En lo referente al sistema de partidos, los medios de los que se ha valido para permanecer en el poder desde 2007 (aunque ya durante la revolución sandinista fue presidente, entre 1985-90) confirman un sistema de partido único. El Frente Sandinista de Liberación Nacional (FSLN) dispone de todas las ventajas institucionales que distorsionan el requisito democrático de una competencia electoral abierta y libre con el resto de partidos. Además, un conjunto de organizaciones que forman parte de la órbita política del sandinismo-orteguismo son controlados mediante intercambios clientelares y negociaciones de cuotas de poder. En oposición a ellos, durante los últimos años diversos partidos y movimientos se ha confrontado abiertamente con el sandinismo intentando generar bloques y alianzas, en gran medida, como una reacción al endurecimiento de la limitación de las libertades de expresión y de asociación. Sin embargo, no se ha logrado la unidad entre estas iniciativas de la oposición. Ello ha generado desconcierto entre la ciudadanía y un descrédito aún mayor hacia las organizaciones partidistas.
La desestructuración programática de los partidos políticos en Nicaragua es destacable. Dentro del FSLN existe un proyecto personalista con políticas alejadas de la ortodoxia comunista que se mantiene gracias a la alianza con sectores económicos del país en lo que ha devenido una suerte de autoritarismo corporativo. En el resto de partidos, la lucha contra el régimen ha postergado la proyección de un ideario que pueda ser identificado con claridad por los electores y que permita generar vínculos entre la sociedad y los partidos. La vinculación de los partidos con los movimientos sociales se ha convertido en un componente central de la reorganización partidista nicaragüense, especialmente a partir del estallido social de 2018.
A la preocupación por la escalada de la represión y la persecución que ha golpeado a muchos hogares en Nicaragua, durante estos últimos meses una gran parte de la sociedad se ha debatido entre votar o abstenerse, al tiempo que se preguntaba cómo respondería la comunidad internacional a los resultados electorales.

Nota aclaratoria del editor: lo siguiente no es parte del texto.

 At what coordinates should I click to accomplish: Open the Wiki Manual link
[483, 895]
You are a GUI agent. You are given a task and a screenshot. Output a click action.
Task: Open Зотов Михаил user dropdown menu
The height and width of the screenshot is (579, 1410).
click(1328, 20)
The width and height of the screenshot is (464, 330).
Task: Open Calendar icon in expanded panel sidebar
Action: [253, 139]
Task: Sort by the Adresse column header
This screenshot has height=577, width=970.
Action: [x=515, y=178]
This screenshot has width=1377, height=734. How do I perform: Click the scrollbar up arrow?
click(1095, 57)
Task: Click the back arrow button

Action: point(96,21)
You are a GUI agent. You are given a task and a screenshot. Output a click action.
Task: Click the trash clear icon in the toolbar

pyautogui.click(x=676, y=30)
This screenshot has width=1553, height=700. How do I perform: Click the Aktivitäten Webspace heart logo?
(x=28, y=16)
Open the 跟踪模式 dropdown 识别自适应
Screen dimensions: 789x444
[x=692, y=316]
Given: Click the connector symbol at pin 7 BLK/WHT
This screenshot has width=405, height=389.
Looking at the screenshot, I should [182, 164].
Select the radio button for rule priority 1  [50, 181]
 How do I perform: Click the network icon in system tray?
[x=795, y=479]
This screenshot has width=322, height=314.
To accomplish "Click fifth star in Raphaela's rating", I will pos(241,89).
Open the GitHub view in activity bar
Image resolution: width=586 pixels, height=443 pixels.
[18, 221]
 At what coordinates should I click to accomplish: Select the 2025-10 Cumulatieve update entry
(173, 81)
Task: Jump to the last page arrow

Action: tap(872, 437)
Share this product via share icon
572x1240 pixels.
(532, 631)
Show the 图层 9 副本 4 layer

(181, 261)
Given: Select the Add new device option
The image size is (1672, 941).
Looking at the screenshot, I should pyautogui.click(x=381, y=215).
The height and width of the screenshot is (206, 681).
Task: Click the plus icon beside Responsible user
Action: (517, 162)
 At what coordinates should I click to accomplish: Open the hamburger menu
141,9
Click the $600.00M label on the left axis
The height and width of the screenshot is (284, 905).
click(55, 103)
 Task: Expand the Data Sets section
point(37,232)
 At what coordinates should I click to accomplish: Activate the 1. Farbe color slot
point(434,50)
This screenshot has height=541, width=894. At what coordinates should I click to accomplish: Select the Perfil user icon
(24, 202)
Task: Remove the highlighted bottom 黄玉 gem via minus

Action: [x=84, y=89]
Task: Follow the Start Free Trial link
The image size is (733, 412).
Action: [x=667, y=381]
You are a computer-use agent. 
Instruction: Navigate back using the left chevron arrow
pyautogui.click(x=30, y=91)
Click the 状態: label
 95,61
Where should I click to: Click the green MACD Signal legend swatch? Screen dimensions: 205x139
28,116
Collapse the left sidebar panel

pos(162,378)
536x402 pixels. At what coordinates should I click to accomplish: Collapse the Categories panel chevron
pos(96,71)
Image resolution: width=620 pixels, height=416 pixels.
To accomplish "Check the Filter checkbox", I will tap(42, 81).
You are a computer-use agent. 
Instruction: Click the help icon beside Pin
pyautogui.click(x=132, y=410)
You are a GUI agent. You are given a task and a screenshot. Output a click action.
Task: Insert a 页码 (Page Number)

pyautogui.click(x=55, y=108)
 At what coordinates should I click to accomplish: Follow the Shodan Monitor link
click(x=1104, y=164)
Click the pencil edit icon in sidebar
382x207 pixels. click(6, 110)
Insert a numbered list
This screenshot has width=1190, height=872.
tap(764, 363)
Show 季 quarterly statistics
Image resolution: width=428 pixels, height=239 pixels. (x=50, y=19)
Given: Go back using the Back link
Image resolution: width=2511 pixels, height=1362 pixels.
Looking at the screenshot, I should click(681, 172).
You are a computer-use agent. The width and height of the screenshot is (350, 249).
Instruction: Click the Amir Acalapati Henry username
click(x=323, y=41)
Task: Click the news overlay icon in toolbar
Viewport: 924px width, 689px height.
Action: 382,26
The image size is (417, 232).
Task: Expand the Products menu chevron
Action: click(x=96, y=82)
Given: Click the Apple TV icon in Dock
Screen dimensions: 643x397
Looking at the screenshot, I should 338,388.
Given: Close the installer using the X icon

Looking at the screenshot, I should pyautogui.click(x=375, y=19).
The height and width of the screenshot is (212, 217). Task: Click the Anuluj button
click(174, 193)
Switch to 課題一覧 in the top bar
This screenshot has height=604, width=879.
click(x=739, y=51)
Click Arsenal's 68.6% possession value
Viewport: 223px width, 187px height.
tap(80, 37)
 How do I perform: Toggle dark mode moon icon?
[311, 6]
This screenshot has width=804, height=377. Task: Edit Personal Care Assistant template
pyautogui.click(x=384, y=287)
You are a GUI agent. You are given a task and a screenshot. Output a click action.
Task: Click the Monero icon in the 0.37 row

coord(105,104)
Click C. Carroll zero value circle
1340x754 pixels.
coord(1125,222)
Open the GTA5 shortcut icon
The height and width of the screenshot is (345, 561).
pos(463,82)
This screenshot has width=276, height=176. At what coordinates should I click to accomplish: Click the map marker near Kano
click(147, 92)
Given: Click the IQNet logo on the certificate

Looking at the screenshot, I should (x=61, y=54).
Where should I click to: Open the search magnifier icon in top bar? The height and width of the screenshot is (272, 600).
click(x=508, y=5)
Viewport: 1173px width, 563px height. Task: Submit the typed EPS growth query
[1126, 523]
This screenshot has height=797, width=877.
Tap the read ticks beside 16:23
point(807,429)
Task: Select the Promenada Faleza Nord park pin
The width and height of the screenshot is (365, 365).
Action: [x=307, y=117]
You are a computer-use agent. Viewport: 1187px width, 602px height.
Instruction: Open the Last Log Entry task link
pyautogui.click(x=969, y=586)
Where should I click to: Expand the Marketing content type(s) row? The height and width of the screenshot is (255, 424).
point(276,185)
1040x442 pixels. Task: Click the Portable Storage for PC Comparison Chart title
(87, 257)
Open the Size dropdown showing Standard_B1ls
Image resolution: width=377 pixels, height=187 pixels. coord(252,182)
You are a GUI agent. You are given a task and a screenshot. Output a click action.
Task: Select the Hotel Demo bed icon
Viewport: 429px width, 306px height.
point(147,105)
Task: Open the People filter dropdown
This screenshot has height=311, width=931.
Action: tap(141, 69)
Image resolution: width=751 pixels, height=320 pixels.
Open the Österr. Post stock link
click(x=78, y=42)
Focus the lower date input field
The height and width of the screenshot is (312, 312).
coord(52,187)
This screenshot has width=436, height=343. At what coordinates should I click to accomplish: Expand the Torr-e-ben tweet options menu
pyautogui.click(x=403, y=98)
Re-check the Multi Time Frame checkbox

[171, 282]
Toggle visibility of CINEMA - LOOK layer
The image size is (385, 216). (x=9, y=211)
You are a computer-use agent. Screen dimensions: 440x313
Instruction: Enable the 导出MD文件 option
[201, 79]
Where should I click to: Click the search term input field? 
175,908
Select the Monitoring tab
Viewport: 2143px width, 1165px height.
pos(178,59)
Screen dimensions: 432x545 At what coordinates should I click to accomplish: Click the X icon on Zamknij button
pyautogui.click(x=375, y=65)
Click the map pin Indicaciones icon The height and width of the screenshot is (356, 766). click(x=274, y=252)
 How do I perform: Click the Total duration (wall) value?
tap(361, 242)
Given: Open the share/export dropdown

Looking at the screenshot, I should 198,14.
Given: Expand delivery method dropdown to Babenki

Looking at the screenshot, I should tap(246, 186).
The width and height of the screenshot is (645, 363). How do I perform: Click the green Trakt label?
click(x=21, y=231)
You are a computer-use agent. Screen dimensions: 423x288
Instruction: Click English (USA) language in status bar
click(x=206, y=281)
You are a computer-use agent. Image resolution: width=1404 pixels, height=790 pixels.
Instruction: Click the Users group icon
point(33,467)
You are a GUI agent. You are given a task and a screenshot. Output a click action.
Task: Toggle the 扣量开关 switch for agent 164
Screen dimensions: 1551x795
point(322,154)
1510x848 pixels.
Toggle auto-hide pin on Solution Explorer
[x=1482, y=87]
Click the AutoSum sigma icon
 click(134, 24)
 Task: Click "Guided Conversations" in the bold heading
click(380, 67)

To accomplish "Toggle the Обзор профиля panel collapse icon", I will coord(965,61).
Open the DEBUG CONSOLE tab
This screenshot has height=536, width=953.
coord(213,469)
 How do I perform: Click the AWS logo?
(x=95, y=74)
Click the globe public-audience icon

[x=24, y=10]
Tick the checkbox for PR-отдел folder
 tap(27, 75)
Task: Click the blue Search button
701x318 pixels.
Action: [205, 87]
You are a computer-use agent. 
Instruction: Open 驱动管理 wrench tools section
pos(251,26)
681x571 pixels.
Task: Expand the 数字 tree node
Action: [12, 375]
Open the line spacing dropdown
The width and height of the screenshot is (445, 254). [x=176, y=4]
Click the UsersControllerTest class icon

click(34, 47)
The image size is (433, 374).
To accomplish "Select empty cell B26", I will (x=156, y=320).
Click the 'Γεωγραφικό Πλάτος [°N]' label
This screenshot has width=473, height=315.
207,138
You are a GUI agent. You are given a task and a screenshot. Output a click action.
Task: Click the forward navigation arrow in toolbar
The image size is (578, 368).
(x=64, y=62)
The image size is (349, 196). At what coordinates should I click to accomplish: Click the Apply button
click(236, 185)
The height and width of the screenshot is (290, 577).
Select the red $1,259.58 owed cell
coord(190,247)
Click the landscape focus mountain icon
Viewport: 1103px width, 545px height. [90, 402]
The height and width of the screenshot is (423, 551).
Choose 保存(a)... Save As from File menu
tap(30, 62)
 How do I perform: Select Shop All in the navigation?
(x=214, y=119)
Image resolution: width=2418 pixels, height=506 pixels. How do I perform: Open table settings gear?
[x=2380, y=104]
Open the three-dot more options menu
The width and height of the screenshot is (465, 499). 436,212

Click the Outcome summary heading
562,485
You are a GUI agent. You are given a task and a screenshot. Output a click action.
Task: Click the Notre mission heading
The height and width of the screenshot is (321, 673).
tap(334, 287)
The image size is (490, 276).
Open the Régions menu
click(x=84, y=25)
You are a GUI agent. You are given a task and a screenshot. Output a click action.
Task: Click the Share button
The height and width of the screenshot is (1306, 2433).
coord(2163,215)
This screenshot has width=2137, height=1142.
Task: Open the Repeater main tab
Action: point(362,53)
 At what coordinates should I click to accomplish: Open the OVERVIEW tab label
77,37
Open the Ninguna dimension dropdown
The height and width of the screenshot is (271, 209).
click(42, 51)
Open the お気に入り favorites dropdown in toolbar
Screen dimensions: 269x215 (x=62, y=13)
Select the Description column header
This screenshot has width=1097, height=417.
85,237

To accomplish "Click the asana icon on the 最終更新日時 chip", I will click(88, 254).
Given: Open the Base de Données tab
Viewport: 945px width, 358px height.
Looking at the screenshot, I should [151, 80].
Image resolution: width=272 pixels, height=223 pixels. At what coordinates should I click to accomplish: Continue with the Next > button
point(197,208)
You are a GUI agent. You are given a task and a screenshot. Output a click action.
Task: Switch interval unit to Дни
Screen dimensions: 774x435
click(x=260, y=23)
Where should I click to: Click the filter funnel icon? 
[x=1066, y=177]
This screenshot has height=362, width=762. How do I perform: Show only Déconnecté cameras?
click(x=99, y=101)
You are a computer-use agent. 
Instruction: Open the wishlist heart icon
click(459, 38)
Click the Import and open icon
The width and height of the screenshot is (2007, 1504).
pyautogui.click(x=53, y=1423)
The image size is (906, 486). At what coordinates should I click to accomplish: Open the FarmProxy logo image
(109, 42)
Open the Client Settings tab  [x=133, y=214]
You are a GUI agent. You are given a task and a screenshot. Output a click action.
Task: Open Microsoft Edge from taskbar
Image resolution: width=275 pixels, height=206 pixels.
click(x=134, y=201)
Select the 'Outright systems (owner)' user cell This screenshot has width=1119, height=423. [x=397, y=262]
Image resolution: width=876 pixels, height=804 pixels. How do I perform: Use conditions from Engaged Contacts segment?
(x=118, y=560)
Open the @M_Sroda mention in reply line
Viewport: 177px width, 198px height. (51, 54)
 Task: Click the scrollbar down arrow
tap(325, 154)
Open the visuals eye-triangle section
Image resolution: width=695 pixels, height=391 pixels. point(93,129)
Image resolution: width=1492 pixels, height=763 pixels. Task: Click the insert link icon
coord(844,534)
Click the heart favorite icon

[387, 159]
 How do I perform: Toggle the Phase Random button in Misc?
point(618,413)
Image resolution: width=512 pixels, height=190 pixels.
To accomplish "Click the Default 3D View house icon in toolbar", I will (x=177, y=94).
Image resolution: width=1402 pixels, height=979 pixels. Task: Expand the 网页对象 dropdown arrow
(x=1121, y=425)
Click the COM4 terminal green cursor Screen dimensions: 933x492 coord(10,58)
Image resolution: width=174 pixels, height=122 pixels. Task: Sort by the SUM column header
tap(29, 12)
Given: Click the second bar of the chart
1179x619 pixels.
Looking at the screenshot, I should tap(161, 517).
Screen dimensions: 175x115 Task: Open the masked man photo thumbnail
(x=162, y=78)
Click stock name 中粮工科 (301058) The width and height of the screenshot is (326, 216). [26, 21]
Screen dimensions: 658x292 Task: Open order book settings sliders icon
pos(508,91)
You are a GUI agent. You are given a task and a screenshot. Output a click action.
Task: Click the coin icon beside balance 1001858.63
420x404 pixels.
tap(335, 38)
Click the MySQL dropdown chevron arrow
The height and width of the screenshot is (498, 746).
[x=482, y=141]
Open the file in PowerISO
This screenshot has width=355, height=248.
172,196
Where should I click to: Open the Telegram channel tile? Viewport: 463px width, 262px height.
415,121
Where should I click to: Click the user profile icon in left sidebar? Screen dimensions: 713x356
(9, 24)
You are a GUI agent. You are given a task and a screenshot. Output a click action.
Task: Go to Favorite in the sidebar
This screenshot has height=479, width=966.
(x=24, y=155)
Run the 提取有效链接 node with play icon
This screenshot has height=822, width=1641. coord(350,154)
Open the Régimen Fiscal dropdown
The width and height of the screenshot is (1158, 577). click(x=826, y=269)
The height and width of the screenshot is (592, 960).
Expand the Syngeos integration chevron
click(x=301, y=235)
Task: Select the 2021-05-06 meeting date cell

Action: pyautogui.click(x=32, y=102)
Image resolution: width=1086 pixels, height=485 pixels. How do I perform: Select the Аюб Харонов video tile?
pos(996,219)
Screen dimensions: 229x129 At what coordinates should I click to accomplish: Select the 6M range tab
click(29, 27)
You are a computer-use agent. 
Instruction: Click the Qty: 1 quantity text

Una vez concluidas las elecciones, se abren diversos interrogantes para Nicaragua. La cuestión más urgente es la relativa a los derechos humanos de los presos políticos, que provienen tanto de partidos políticos como de organizaciones de la sociedad civil. Aún está por valorar la capacidad de presión tanto de los países vecinos como de la Unión Europea y de Estados Unidos. Un segundo interrogante tiene que ver con la sostenibilidad de las alianzas de tipo económico con sectores empresariales que sostenían el régimen y que hoy están agrietadas. Su recomposición puede ser una oportunidad para mover el tablero de la des-democratización, lo que podría estar vinculado a la búsqueda de un heredero político para el sandinismo. Un tercer interrogante es el relativo a la hasta ahora fragmentada oposición. Su proyección ante la sociedad ha sido en torno al eje sandinismo-antisandinismo. Pero el primero cuenta con una base social propia. De ahí que la erosión del proyecto Ortega-Murillo que perseguirían los partidos de oposición podría venir de la construcción de una narrativa que subraye los costes para la legitimidad democrática, el crecimiento económico y la confianza social que ha entrañado la utilización por parte del régimen de las instituciones y el socavamiento de la normalidad democrática.